Developer, publisher, and frequent games industry punching bag EA is facing yet another class-action lawsuit, this time in the state of California, for its loot boxes and microtransactions within its lineup of sports franchises over the last four years according to a report from GamesIndustry.biz. The plaintiffs in this particular case alleged that EA’s use of Dynamic Difficulty Adjustment technology influences players to spend more money on in-game items by making their play experience more difficult, thus making them more likely to spend real-world money to help them get ahead.
Dynamic Difficulty Adjustment is nothing new in video games and has been present for decades at this point. It’s usual, and more often intended, implementation generally revolves around lessening or increasing a game’s difficulty to better suit the play style of any given player. The AI programming coming into play to either make a game easier and more palatable in instances where things may prove to be too challenging or increasing the overall challenge if a player is having too easy of a time progressing. All of which happens often without the player actually realizing it is taking place.

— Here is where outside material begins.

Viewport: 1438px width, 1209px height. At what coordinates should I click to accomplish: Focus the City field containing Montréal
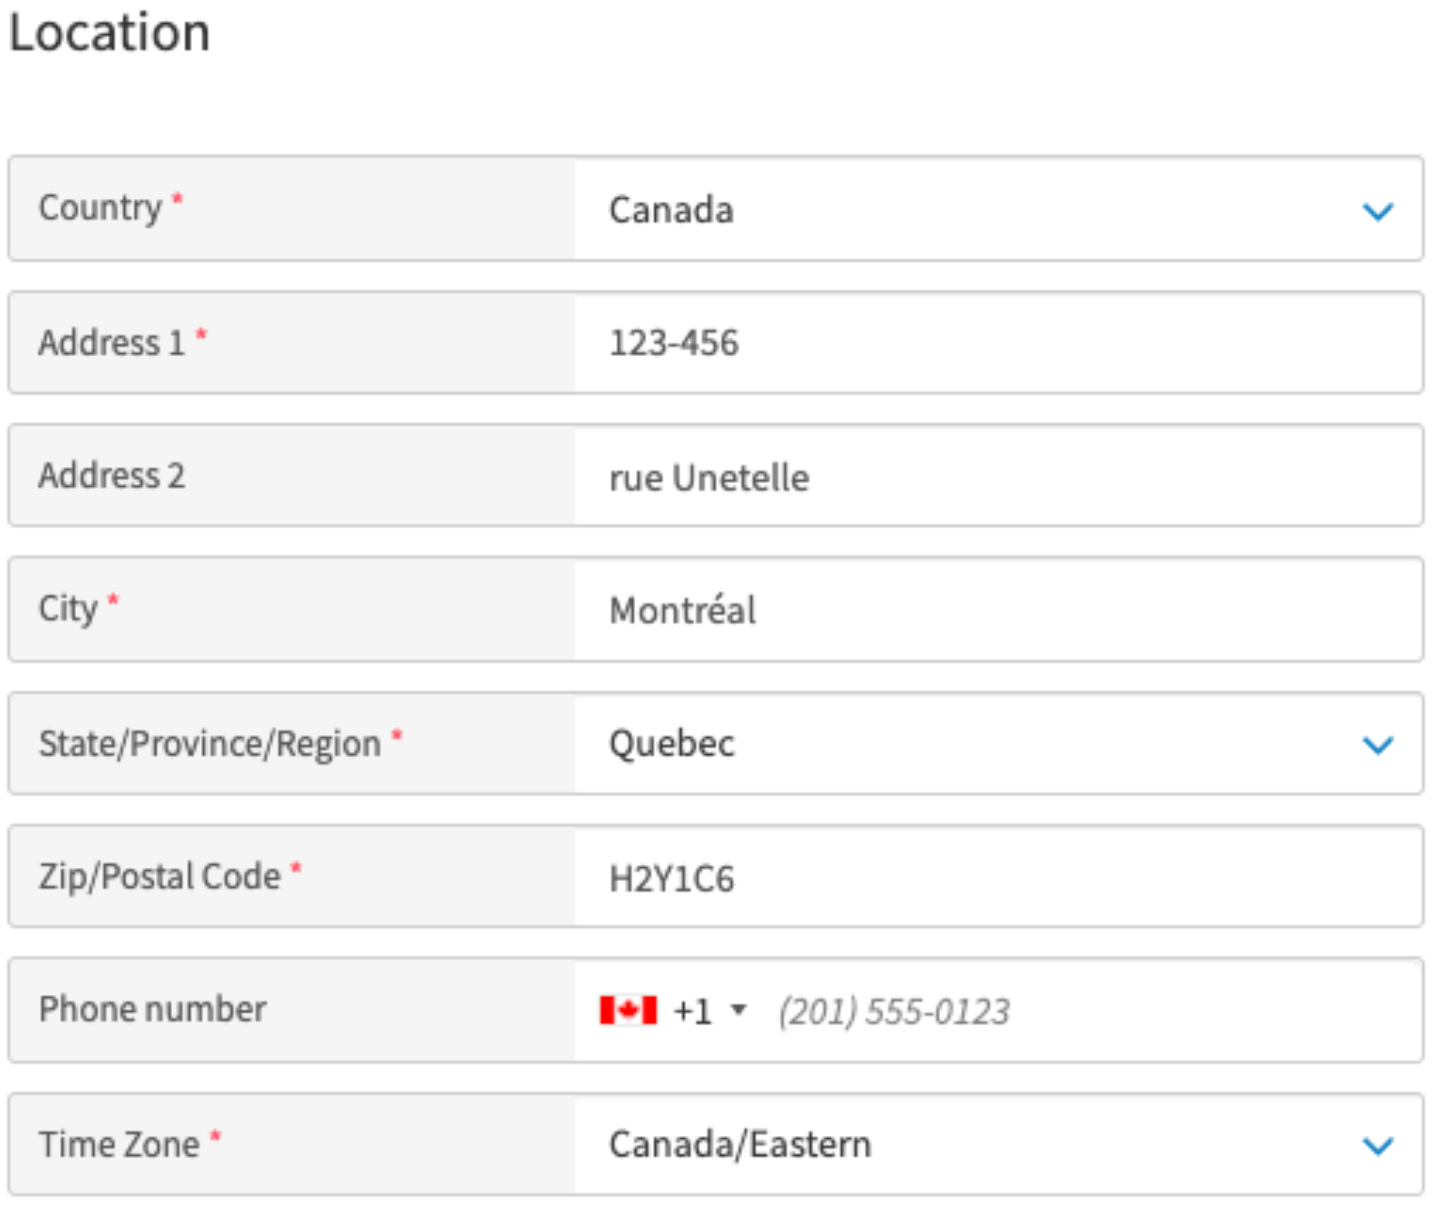[x=998, y=610]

The suit specifically mentions Madden NFL, NHL, and FIFA as the titles where this practice is allegedly taking place going back up to four years in each particular franchise. The implementation of the Dynamic Difficulty Adjustments in each of these titles results in players of all skill levels being placed in situations where the AI will tailor their experiences in such ways that they will often feel led to purchase Player Packs to increase the stats of their individual players.
The plaintiffs, Jason Zajonc, Danyael Williams, and Pranko Lozano, go on to claim that EA’s actions and lack of transparency qualify as “unjust enrichment” in United States courts. Which more or less means that one party, in this case EA, is benefiting from practices that only benefit them and can ultimately be deemed as predatory towards the consumer. If this is found to be what is taking place, then restitutions could also be a result for those affected. They also went on to suggest that the courts require EA, and any other studio using this technology, require proper advertising to assure that players understand what systems are in place in the interest of full transparency.
As of now, the only statement that EA has made upon Gamesindustry.biz following up for a comment on the lawsuit and allegations was: “We believe the claims are baseless and misrepresent our games, and we will defend.”
EA is no stranger to being lambasted in headlines for its allegedly predatory behaviors and are in the midst of multiple lawsuits regarding loot boxes and pay-to-win mechanics. Similarly 2K, the other sports game juggernaut in the industry, also continues to receive flack from news outlets and gamers alike for similar issues in their own titles. So as easy as it is to pick EA as the main villain, they are not the only ones doing these types of things.
This is clearly an ongoing issue and a frequent topic of litigation within courts across the globe. In-game purchases continue to be a hot-button issue within the industry and if the state of California rules in favor of the plaintiffs in this particular case, this could prove to be a massive turning of the tides for how loot boxes are approached in future iterations of these popular titles and others like it.